Am Freitag, den 26. Oktober, hat sich die Kommission für Wissenschaft, Bildung und Kultur des Schweizer Nationalrates für „eine bessere Verfassungsgrundlage für die Kinder- und Jugendpolitik“ ausgesprochen. Die Kommission beschloss, einen Vorschlag für eine Verfassungsänderung in die Vernehmlassung zu geben, mit welcher der Bund die Kompetenz erhält, in allen wichtigen Bereichen der Kinder- und Jugendpolitik Mindeststandards festzulegen.

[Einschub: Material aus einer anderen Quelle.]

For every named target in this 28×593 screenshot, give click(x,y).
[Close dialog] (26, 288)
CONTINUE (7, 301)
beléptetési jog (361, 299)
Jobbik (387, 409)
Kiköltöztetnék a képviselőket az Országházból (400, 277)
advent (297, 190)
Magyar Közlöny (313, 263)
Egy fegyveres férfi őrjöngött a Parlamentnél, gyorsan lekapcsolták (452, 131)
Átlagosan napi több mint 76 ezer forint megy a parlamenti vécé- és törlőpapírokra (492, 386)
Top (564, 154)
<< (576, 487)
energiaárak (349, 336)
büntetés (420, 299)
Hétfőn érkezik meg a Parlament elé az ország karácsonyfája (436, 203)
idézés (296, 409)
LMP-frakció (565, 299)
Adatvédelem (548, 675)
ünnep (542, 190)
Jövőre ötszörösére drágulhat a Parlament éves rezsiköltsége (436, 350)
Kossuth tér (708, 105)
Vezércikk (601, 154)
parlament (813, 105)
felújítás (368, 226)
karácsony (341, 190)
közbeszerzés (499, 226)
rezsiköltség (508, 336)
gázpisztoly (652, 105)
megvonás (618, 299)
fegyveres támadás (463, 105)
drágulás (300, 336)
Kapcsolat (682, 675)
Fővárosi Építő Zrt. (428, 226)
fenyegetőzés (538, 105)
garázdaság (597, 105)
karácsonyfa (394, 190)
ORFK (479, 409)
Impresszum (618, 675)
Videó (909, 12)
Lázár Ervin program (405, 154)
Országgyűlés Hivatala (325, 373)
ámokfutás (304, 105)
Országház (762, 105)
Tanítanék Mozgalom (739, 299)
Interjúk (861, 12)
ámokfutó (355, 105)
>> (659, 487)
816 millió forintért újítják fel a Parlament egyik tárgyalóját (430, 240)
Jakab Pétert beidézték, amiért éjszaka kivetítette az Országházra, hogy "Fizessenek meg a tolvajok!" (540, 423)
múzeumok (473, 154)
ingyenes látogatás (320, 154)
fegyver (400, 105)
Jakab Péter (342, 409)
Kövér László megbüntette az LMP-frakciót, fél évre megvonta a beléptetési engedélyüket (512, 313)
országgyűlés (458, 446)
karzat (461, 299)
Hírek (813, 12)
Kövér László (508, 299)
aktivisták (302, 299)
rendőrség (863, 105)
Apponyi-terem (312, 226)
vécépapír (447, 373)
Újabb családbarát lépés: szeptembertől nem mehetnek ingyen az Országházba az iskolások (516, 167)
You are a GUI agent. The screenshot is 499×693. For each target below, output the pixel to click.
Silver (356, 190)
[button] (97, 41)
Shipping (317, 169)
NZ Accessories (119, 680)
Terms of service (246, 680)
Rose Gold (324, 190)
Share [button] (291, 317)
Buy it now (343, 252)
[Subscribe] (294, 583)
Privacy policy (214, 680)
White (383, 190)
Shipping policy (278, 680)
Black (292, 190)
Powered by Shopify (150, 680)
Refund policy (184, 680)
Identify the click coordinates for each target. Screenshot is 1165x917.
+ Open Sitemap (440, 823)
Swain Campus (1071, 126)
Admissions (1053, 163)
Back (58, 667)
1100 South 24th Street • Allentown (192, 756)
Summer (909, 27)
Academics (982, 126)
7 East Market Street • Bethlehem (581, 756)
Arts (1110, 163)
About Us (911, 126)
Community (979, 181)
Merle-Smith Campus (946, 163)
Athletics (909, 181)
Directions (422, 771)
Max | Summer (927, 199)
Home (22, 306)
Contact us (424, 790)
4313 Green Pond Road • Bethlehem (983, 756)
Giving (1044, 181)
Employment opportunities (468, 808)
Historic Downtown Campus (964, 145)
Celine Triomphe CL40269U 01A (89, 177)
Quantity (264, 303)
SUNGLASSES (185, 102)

In der Schweiz sind die Kompetenzen in allen Bereichen, welche Kinder und Jugendliche betreffen, auf allen staatlichen Ebenen verteilt. Der Bund kann seine Rolle nur teilweise und nur sektoriell wahrnehmen. Ziel ist es, von einer sektoriell betriebenen Kinder- und Jugendpolitik zu einer ganzheitlichen Gesamtstrategie zu wechseln, welche die Bemühungen aller staatlichen Ebenen von Bund, Kantone und Gemeinden einschließt. Durch eine Verfassungsänderung könnte der Bund künftig, in Zusammenarbeit mit den Kantonen und Gemeinden, zu jugendpolitischen Themen – wie Schutz, Partizipation und Promotion – aktiv werden.